==== Supplied text

The cities of Ragusa, Modica and Scicli contain many examples of baroque architecture and from 2002 are part of the World Heritage. The main monuments are:
- Cathedral of San Giovanni (Ragusa)
- Portal of San Giorgio (Ragusa Ibla)
- Duomo of San Giorgio (Ragusa Ibla)
- San Giorgio Cathedral, Modica
- Duomo of San Pietro (Modica)
- Church of San Bartolomeo (Scicli)
- Palazzo Beneventano (Scicli)

===Archeology===
- The main archeological site of the province is the Greek city of Kamarina located on the coast.
- Others are Kasmenai, Akrillai, Scornavacche, Kaukana (Roman), the Roman Baths of Comiso and the Cava Ispica.

===Castles===
- Castle of Donnafugata, near Ragusa, is a beautiful example of country residence of the Baron Corrado Arezzo that dominates the surrounding countryside.
- Castle of the Counts of Modica in Modica town centre.
- Castle of Naselli d’Aragona in Comiso dating to 1576.
- Ruins of the fortress of Parco Forza in Ispica.
- Acate is housing the Castle of the Prince of Biscari constructed originally in 1494, it is a commanding feature of the town square. The construction of the castle was ordered by Baron Guglielmo Raimondo Paternò, its golden coloured stone work has been modified many times during its long history, it now appears more as an 18th-century palazzo than a castle, although some crenelations and towers remain.

========
==== Records supplied

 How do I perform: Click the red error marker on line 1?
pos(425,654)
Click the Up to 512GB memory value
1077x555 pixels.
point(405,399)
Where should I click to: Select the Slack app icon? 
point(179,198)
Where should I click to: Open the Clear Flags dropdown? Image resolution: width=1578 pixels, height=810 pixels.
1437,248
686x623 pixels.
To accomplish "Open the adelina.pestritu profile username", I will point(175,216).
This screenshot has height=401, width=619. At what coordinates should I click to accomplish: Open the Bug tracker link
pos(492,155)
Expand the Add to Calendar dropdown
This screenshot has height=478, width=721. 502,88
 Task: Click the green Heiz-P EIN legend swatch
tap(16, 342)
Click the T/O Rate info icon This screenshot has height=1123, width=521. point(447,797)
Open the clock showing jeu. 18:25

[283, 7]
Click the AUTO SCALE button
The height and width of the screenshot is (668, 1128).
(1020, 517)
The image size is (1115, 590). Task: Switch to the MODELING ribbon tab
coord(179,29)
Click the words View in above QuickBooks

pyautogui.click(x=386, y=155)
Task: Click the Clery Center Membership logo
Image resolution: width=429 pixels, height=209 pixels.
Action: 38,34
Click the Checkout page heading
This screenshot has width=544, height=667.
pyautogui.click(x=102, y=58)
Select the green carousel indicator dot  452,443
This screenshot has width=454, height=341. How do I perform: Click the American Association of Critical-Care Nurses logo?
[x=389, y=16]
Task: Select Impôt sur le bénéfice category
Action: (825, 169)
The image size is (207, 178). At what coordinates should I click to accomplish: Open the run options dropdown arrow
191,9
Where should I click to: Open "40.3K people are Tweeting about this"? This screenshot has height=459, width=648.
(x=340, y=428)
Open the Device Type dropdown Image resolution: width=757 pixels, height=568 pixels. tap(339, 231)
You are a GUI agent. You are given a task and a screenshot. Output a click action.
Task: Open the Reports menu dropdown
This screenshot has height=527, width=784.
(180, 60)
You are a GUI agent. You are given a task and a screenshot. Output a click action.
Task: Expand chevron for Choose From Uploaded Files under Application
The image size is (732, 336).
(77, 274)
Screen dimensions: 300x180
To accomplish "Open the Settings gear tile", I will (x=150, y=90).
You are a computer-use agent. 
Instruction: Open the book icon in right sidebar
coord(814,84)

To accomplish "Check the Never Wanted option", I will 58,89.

========

Write out the text on baroque monuments, archeology and castles again in full, word for word.

## [Answer section]
The cities of Ragusa, Modica and Scicli contain many examples of baroque architecture and from 2002 are part of the World Heritage. The main monuments are:
- Cathedral of San Giovanni (Ragusa)
- Portal of San Giorgio (Ragusa Ibla)
- Duomo of San Giorgio (Ragusa Ibla)
- San Giorgio Cathedral, Modica
- Duomo of San Pietro (Modica)
- Church of San Bartolomeo (Scicli)
- Palazzo Beneventano (Scicli)

===Archeology===
- The main archeological site of the province is the Greek city of Kamarina located on the coast.
- Others are Kasmenai, Akrillai, Scornavacche, Kaukana (Roman), the Roman Baths of Comiso and the Cava Ispica.

===Castles===
- Castle of Donnafugata, near Ragusa, is a beautiful example of country residence of the Baron Corrado Arezzo that dominates the surrounding countryside.
- Castle of the Counts of Modica in Modica town centre.
- Castle of Naselli d’Aragona in Comiso dating to 1576.
- Ruins of the fortress of Parco Forza in Ispica.
- Acate is housing the Castle of the Prince of Biscari constructed originally in 1494, it is a commanding feature of the town square. The construction of the castle was ordered by Baron Guglielmo Raimondo Paternò, its golden coloured stone work has been modified many times during its long history, it now appears more as an 18th-century palazzo than a castle, although some crenelations and towers remain.